[PROBLEM REQUIREMENTS]: In the entries below, find the line with "The width and height of the screenshot is (644, 672)." and the line with "Switch to the Favorites tab". Return those two lines and all lines between them, exactly.

──────── PROVIDED DATA

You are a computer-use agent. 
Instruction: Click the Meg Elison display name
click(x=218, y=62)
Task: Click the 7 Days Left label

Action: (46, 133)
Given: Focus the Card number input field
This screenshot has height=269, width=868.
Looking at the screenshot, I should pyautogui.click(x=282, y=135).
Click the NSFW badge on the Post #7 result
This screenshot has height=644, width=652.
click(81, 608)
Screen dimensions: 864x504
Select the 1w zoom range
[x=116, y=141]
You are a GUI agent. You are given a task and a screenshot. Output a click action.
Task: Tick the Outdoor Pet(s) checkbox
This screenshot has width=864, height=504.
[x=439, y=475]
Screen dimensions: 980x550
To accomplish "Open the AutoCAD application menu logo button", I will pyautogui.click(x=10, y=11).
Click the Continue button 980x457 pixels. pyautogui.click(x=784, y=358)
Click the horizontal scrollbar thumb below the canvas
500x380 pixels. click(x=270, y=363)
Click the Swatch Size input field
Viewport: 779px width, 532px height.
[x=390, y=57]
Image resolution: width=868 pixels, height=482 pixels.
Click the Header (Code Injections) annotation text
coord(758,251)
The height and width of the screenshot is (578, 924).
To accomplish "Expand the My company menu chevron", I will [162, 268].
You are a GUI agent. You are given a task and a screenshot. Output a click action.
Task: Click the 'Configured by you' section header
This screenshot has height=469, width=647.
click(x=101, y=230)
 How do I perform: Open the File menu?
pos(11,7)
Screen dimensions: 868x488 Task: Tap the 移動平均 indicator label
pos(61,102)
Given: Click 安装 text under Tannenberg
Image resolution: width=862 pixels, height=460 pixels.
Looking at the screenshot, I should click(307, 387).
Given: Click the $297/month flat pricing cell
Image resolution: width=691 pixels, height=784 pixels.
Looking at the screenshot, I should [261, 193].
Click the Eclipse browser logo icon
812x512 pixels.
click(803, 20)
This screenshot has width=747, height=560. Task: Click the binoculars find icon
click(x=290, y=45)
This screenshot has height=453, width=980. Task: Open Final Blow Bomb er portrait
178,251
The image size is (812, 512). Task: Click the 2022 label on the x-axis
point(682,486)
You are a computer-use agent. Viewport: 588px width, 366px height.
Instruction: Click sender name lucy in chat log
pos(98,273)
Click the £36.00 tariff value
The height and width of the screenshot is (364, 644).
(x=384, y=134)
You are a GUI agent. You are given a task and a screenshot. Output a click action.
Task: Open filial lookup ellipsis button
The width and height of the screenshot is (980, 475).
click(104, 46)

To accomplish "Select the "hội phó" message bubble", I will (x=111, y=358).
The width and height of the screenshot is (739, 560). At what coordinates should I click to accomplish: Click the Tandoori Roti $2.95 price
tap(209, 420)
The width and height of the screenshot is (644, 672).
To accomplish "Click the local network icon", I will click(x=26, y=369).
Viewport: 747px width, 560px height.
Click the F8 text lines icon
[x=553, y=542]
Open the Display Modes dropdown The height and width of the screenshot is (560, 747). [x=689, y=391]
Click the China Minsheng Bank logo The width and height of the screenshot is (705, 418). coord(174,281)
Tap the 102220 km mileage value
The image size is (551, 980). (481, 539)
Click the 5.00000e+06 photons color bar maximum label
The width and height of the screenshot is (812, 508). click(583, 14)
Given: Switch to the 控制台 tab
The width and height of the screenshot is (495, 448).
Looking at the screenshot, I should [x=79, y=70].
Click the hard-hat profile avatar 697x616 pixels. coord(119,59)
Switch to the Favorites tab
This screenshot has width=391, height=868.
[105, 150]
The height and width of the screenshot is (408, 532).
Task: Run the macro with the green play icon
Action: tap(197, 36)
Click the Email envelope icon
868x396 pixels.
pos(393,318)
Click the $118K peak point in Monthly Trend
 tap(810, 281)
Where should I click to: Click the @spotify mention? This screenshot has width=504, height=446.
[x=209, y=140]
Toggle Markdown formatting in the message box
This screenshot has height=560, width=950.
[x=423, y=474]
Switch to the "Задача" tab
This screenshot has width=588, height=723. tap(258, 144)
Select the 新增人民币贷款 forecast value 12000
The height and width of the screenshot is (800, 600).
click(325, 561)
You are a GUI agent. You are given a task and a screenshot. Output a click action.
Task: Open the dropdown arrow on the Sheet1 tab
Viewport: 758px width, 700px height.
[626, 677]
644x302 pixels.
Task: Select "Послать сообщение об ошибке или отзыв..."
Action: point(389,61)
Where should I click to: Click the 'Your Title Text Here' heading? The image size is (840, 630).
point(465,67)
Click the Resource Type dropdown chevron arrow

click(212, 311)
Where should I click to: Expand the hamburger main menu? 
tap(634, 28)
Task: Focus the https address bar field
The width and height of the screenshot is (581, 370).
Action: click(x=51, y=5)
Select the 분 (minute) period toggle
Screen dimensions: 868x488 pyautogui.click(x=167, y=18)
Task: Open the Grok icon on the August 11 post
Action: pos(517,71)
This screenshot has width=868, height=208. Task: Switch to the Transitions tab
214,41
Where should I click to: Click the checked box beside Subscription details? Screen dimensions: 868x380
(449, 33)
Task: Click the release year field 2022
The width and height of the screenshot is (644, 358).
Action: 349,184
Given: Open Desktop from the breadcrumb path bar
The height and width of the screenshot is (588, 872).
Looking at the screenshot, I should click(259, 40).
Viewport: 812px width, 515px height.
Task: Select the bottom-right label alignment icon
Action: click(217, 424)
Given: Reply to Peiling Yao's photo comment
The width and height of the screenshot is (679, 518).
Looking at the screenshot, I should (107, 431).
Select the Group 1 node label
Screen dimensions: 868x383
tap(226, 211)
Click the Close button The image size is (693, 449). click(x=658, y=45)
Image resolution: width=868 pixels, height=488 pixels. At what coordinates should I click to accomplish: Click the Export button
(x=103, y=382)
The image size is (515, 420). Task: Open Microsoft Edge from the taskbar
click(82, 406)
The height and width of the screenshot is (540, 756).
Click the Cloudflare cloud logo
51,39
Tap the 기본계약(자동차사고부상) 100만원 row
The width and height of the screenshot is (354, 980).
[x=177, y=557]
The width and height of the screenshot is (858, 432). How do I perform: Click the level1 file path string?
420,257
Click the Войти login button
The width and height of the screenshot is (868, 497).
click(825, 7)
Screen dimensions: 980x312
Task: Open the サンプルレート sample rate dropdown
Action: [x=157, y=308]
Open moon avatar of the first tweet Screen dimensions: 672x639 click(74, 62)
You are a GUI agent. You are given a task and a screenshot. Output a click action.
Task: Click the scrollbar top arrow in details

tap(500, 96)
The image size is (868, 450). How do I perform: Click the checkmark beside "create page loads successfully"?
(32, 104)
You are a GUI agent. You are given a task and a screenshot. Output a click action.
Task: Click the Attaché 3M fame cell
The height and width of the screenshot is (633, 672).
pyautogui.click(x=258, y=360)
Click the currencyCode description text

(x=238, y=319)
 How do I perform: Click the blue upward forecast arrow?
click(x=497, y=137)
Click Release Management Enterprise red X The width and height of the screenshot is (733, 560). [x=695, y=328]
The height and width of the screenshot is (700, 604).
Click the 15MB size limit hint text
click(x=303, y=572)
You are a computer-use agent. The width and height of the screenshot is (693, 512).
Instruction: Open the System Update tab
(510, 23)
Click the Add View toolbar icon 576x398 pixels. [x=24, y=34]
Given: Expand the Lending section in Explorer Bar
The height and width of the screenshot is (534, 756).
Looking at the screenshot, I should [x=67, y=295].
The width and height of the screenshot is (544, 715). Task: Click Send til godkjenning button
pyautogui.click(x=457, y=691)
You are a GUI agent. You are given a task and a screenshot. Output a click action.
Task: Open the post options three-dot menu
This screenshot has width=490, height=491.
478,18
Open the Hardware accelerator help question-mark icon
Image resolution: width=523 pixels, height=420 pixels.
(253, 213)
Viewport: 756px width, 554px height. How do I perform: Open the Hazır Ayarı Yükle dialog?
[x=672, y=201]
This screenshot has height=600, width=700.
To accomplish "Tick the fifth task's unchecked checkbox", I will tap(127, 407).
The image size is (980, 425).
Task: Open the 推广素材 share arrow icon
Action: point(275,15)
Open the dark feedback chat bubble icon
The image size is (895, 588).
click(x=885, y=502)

────────────────

[ANSWER TO THE EXERCISE]:
The width and height of the screenshot is (644, 672).
To accomplish "Click the local network icon", I will click(x=26, y=369).
Viewport: 747px width, 560px height.
Click the F8 text lines icon
[x=553, y=542]
Open the Display Modes dropdown The height and width of the screenshot is (560, 747). [x=689, y=391]
Click the China Minsheng Bank logo The width and height of the screenshot is (705, 418). coord(174,281)
Tap the 102220 km mileage value
The image size is (551, 980). (481, 539)
Click the 5.00000e+06 photons color bar maximum label
The width and height of the screenshot is (812, 508). click(583, 14)
Given: Switch to the 控制台 tab
The width and height of the screenshot is (495, 448).
Looking at the screenshot, I should [x=79, y=70].
Click the hard-hat profile avatar 697x616 pixels. coord(119,59)
Switch to the Favorites tab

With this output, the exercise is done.